Pioneering videogame firm Atari gets lifeline

February 5, 2013
A man carries a box with an Atari game in Sao Paulo, Brazil, on January 30, 2013. Atari, the pioneering video game company mired in bankruptcy proceedings in both France and the US, said on Tuesday it had found a last minute buyer after the latest leading shareholder gave up on turning the company around.

Atari, the pioneering video game company mired in bankruptcy proceedings in both France and the US, said on Tuesday it had found a last minute buyer after the latest leading shareholder gave up on turning the company around.

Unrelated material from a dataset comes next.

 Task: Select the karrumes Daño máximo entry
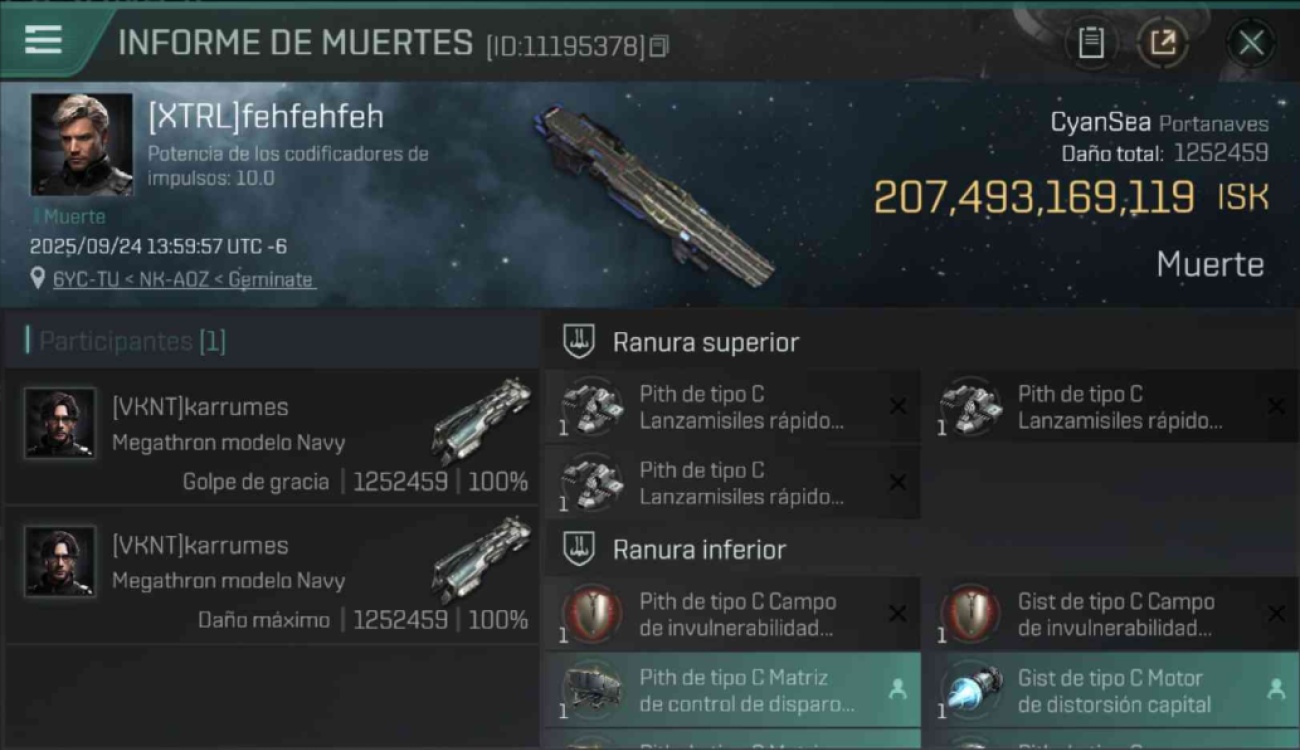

Atari SA "supports the proposed acquisition of the BlueBay Funds' interests in the Atari group by a longtime videogame professional and a fund advised by Alden Global Capital," the videogamer said in a statement.

Atari was born 40 years ago in California and jumped to fame by bringing the experience to living rooms worldwide with games such as Pong and Centipede.

The key buyer of the embattled company is Frenchman Frederic Chesnais, a former Atari executive, who is picking up 25 percent of the Atari SA's capital through his own fund Ker Ventures for 400 euros with Alden providing financing.

"I made this move because I love the team, I know about games, I love the brand and in the past we have all spent nights and days to make it shine," said Chesnais who becomes Atari with the deal.

"I am just given a few weeks to put the Company back on track and I have to give it a try," Chesnais said.

In the buyout which includes taking over debt, Alden and Ker Ventures agree to pump 5.0 million euros ($6.7 million) in Atari's US activities where the company hopes to break through.